Entries shown:
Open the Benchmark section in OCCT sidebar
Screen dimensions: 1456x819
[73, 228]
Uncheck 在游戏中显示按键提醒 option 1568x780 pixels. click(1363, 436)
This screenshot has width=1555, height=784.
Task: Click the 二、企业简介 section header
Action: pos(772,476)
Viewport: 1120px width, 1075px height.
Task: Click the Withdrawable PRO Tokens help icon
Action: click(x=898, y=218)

Task prompt: Write out every line of the material exactly as it appears.

Your solution:
Open the Benchmark section in OCCT sidebar
Screen dimensions: 1456x819
[73, 228]
Uncheck 在游戏中显示按键提醒 option 1568x780 pixels. click(1363, 436)
This screenshot has width=1555, height=784.
Task: Click the 二、企业简介 section header
Action: pos(772,476)
Viewport: 1120px width, 1075px height.
Task: Click the Withdrawable PRO Tokens help icon
Action: click(x=898, y=218)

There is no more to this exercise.